Calcium is the most critical mineral in your bones. Because bone cells are continuously broken down and replaced, it is important to consume calcium to keep bones strong. For all adults 19 to 50 years old and men 51 to 70, the Recommended Dietary Allowance (RDA) of calcium is 1,000 mg per day. This increases to 1,200 mg per day for women after 50 and men after 70.

“Studies show that it’s best to spread calcium intake throughout the day.”

“Studies show that it’s best to spread calcium intake throughout the day,” says Dr. Caitlin Nicholson, sports medicine physician, Midwest Orthopaedics at Rush. “It’s also best to get it from food rather than supplements.”

Good sources of calcium include dairy products, almonds, broccoli, kale, canned salmon with bones, sardines, and soy products, such as tofu. If you find it hard to get enough calcium from your diet, ask your doctor about supplements.

Increase Vitamin D intake

Vitamin D and calcium go hand-in-hand because your body needs vitamin D to absorb calcium. For adults 19 to 70, the RDA of vitamin D is 600 international units (IUs) per day. This increases to 800 IUs per day for those 71 and older.

Good sources of vitamin D include salmon, trout, whitefish, and tuna. Also, mushrooms, cheese, eggs, and D-fortified foods, such as milk and cereals are good sources of vitamin D. Sunlight also contributes to the body's production of vitamin D.

Perform weight-bearing activities

One of the best activities for bone health is weight-bearing exercise and resistance training because they promote the formation of new bone. Walking, jogging, climbing stairs, and lifting light weights, or using resistance bands can help you build strong bones.
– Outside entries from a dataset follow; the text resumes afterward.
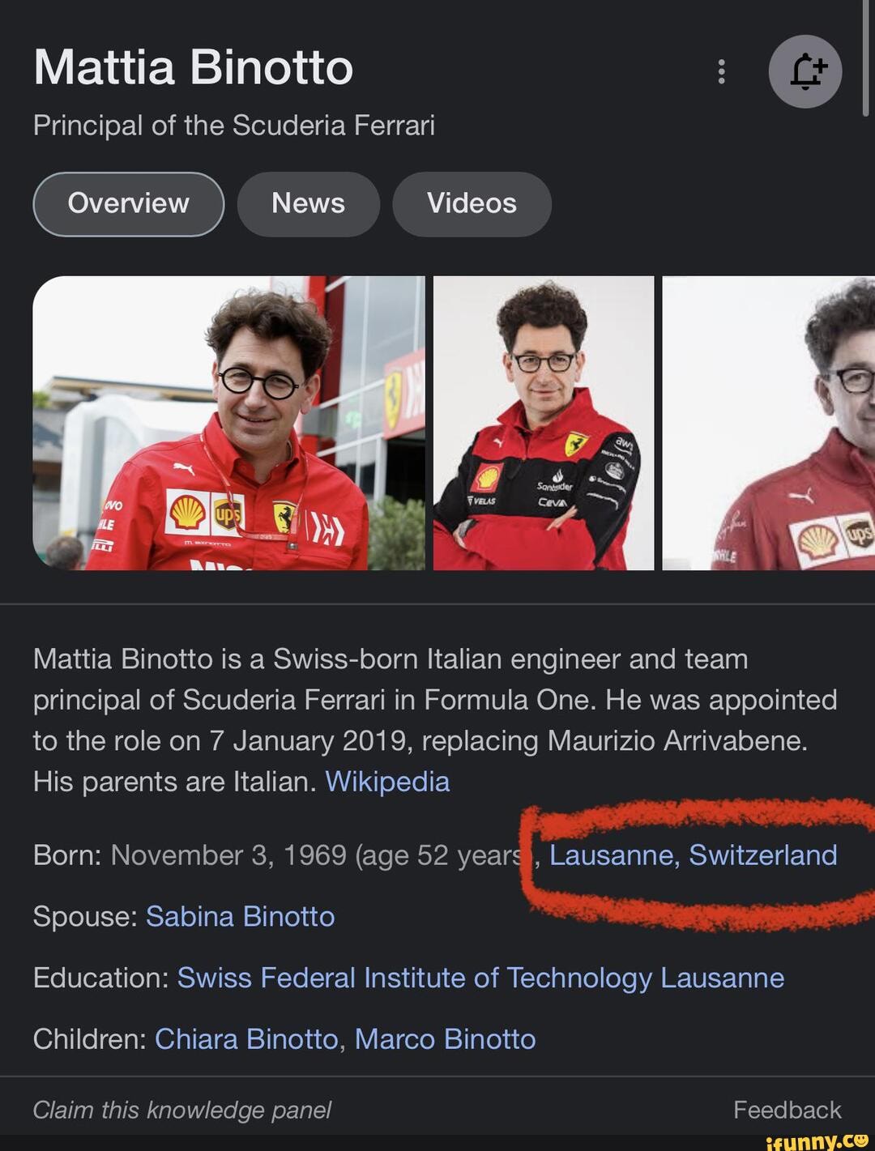Screen dimensions: 875x1151
Task: Open the three-dot more options menu
Action: (721, 72)
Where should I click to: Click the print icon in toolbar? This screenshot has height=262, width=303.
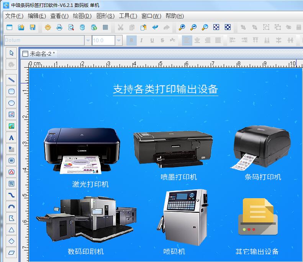click(59, 27)
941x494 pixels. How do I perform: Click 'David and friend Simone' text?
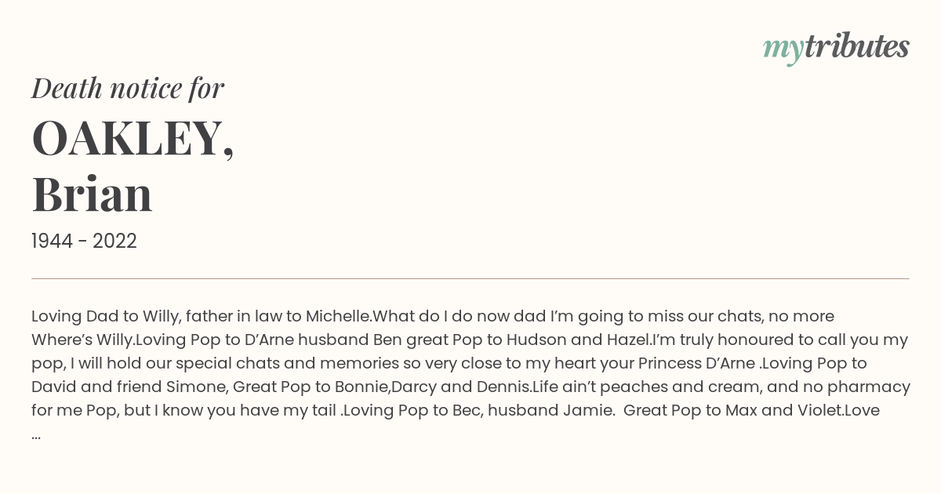pyautogui.click(x=127, y=387)
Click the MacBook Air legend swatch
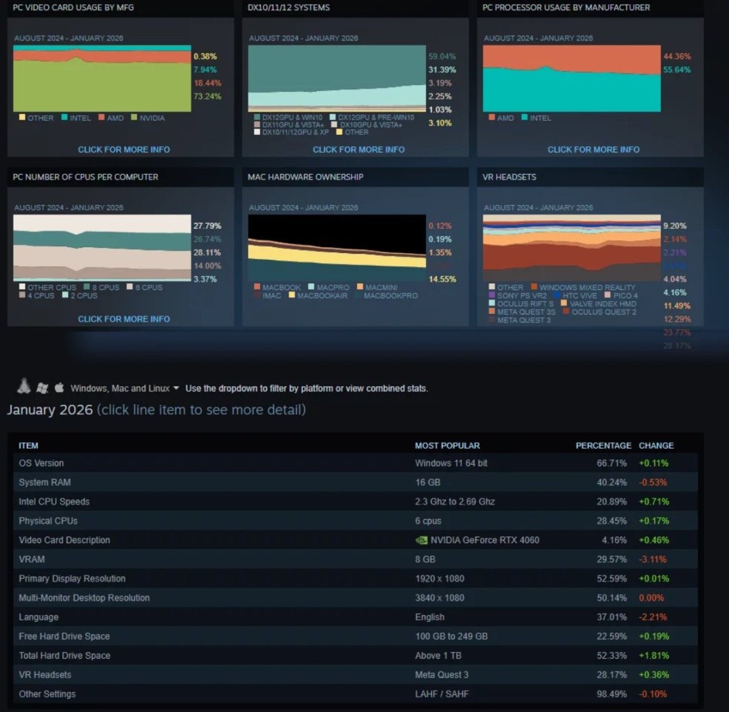This screenshot has height=712, width=729. 292,296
Studies show that people who perform weight-bearing exercises showed increases in bone mineral density, bone strength and bone size. It also has been proven to prevent bone loss in younger and older women, including those with low bone density.

Limit smoking and alcohol

Research suggests that tobacco and alcohol use contribute to weak bones. Smoking also creates inflammation in the body which can aggravate arthritis in the joints. So, throw away the cigarettes and for women, stick to one drink a day and for men, no more than two a day.

Maintain healthy weight

Being too thin or too heavy isn’t good for your bones and joints. Eating too few calories has been linked to reduced bone density. In addition, stomach surgery, weight-loss surgery, and conditions such as Crohn's disease, celiac disease, and Cushing's disease can affect your body's ability to absorb calcium. Consume a healthy diet with at least 1,200 calories per day to maintain good bone health.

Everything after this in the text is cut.